There's still so much to do."
"Back?" Max said, unable to contain his shock as one surprise continually
overcame another. "But you'll die. No, worse than that."
Sally shook her head. "Doesn't matter. If I know about it I can stop it." Max
tried to look away from her eyes, but couldn't bring himself to.
"What if you can't?"
"Then at least I'll be out there, fighting." The fact that she didn't want to be
saying this, to her father of all people, was clearly betrayed in her voice "Even another
two months of life out there, doing what's right, helping other people, would be better
than an eternity trapped in here." She gestured towards the closed portal. "Out there I
can fight to put an end to Robotnik. That's a goal that means more than just my life, or
the lives of my friends."
The King finally to look away from his daughter, but that didn't stop her from
talking.
"We're not talking about individuals, here, father," she said, voice strained.
"We're talking about entire civilizations. That's what's worth more than my life. Two
months of fighting to save Mobotropolis is worth more to me than a lifespan of inactivity."
"I-I can't do it, Sally," Max said.

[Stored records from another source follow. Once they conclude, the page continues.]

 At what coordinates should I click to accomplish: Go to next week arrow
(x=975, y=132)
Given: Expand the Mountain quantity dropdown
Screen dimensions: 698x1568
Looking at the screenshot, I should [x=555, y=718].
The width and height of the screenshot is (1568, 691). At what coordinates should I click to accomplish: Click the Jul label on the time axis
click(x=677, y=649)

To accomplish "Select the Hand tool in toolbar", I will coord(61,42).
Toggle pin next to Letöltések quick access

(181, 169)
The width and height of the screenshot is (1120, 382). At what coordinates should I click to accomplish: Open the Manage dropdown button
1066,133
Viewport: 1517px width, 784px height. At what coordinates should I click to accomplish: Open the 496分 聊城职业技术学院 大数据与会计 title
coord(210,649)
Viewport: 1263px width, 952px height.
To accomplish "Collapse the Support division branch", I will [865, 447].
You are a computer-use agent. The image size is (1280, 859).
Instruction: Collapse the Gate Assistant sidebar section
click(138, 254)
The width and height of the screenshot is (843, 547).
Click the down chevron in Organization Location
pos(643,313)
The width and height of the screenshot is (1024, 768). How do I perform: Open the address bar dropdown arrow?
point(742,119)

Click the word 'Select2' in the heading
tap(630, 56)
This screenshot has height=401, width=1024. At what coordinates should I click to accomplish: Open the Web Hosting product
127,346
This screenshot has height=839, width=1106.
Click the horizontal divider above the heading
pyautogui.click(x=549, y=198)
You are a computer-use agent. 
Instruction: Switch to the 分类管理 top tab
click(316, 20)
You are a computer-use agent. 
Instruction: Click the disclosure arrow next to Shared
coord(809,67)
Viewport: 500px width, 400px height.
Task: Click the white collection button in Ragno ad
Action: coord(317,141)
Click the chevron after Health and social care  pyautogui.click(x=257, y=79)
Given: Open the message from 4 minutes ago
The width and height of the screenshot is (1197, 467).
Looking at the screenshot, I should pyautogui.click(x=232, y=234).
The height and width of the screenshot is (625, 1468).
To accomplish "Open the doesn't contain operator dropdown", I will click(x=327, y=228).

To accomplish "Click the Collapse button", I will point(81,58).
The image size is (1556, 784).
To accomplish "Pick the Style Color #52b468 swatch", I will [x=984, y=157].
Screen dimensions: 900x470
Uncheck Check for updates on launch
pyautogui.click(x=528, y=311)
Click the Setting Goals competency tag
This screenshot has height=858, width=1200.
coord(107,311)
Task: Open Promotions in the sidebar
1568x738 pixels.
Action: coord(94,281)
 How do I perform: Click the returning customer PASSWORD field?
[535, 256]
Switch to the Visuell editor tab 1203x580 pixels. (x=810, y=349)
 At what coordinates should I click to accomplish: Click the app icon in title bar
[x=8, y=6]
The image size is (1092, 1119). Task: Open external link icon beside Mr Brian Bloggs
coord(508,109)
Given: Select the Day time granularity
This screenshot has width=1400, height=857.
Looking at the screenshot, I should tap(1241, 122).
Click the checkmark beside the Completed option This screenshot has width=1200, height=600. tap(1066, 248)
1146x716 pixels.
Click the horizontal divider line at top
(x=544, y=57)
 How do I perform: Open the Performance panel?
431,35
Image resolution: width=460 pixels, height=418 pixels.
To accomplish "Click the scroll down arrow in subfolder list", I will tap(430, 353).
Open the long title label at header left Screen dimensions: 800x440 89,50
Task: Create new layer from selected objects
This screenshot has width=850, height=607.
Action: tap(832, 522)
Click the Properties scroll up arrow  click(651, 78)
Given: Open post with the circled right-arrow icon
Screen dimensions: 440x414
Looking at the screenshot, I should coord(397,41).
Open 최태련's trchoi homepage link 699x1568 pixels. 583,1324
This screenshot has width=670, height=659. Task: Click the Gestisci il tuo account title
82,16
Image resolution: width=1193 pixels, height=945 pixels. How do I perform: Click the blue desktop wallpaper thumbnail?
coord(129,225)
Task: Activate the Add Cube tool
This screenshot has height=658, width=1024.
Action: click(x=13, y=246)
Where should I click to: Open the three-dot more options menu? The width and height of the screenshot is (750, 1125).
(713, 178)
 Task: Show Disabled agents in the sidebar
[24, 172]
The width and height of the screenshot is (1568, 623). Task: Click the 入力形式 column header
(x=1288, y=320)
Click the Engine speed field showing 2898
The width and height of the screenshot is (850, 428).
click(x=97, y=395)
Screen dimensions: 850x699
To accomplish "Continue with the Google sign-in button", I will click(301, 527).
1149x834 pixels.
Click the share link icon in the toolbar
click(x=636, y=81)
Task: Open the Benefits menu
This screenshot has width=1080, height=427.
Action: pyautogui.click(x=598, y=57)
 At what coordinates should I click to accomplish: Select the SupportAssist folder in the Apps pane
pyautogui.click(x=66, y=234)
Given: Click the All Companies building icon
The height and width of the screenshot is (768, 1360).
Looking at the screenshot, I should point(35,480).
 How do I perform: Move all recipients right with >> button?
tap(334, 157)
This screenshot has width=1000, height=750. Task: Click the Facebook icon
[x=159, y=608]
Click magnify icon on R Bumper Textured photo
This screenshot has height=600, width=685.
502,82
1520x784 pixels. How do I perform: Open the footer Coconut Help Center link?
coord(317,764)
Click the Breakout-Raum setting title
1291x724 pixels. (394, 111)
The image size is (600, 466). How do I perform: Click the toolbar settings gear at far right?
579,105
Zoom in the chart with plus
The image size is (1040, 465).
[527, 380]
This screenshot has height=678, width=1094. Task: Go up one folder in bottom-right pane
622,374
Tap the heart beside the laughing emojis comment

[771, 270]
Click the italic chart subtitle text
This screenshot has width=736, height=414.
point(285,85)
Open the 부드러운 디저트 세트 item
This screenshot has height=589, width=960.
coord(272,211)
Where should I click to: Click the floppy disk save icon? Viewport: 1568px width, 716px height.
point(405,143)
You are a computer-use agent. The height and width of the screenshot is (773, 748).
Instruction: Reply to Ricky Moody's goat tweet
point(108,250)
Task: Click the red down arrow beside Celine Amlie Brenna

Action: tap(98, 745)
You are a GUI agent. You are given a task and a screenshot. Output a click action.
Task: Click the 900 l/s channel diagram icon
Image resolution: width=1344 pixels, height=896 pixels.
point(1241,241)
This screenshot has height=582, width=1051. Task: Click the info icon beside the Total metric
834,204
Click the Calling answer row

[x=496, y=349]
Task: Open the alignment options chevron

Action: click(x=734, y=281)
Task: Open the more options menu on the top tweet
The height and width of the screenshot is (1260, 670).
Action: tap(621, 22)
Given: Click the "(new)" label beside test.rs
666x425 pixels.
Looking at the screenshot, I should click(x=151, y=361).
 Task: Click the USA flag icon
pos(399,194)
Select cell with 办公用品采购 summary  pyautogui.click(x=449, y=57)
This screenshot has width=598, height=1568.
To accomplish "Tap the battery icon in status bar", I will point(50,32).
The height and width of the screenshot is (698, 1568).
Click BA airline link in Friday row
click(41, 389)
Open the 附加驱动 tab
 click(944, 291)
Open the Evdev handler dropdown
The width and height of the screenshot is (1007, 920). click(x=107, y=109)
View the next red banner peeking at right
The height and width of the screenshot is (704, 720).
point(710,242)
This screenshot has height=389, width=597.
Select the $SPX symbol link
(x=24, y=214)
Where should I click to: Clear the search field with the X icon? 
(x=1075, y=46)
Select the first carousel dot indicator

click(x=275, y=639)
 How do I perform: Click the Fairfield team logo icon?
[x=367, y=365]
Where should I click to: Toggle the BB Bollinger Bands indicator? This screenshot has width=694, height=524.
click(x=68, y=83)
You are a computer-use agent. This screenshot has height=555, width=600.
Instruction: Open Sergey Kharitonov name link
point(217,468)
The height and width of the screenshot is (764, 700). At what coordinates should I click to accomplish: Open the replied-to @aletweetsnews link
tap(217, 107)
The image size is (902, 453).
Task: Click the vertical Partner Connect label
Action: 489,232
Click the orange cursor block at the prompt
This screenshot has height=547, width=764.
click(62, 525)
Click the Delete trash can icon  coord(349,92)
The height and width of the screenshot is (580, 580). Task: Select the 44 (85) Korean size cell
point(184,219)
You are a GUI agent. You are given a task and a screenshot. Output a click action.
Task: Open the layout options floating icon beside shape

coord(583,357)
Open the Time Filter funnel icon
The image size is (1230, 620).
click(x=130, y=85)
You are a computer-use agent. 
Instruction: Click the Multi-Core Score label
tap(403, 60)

Before he had been unable to look away from
her; now he was struck by an inability to even glance in her direction. "It doesn't even
matter that I don't want to. Once inside the Void, nothing can escape. You're trapped
here with the rest of us."
"What?" Sally seemed surprised for a moment, as if this hadn't even occurred to
her. "No, that can't be true."
"The portal," the King tossed his hand absently in the direction of the silent tunnel,
"it does nothing but suck you in here. You must have felt it on your way in. It's like it
has its own field of gravity that does nothing except pull down here. Trying to escape it
would be like trying to jump across the Great Plains with only a single leap."
"We've escaped from the Void before," Sally said urgently. The thought hit the
King with the same impact as a runaway steamroller. He had spent the last two years of
his life convincing himself that escape was impossible.
"How?"
"Sonic," the Princess said. "His speed can fight the Void's pull long enough to
escape. He's done it before."
"That's ridiculous," Max protested.
"There's still a way that we can set this right. We have to get Sonic in here," Sally
insisted. The King forced himself to look at her. "Daddy... he can take both of us out of
here."
"I don't know if-"
A third voice cut Max off.
"What is this, lackey?"
Max felt his jaw tighten; he instinctively reached out to protectively grab his
daughter's hand. Sally let out a startled gasp, backing away from the workshop's
doorway. A moment ago, it had been closed.
Ixis Naugus stood in the entrance, cape billowing around his stout form. Pointed
teeth were barred behind cracked lips twisted into a snarl.
Max Acorn felt his hopes and dreams for his daughter's safety extinguished in the
wizard's gaze. He couldn't see Sally, but felt the pressure of her hand squeezing his.
Naugus took a step inward, propelled by the fury burning in his eyes.
"I don't even need to ask what happened here. I suspected as much when I felt
you open the portal. If you had any *talent* in the magical arts, you might've kept this
hidden." The sorcerer's voice dropped to a low, throaty growl. "Instead you almost
destroyed my workshop with your clumsiness. Can't you even control a simple portal,
lackey?"
Ever since being cast into the Void those many years ago, the King's life had been
spiraling out of control. His daughter was the only anchor to sanity and independence that
he'd ever found, and right now he held on to her hand as if it were the only link he had to
life itself. He squeezed until it hurt; he felt Sally gripping back with equal strength.
"Please, Naugus. For the past two years my family has been the only thing I've ever
wanted, or even needed," he beseeched, praying that his words would not fall on unfeeling
ears.
Naugus only shook his head in disdain. He raised his arm. "Don't waste time
saying hello, Sire. It only makes saying goodbye that much harder."
His fingers snapped.
The King stumbled forward momentarily, losing his balance without knowing why.
For a moment, he was afraid that Naugus had struck him with a magical energy bolt.
Then he felt his fingers slip around nothingness, and the palm that had been clasped
around his daughter's hand clench around open space.
Sally was gone.
Air rushed in to fill the empty vacuum where Sally's body had been with a *pop*
that grated against Max's eardrums. He gaped at the bare space for a long moment,
feeling his heart sink further with each passing second.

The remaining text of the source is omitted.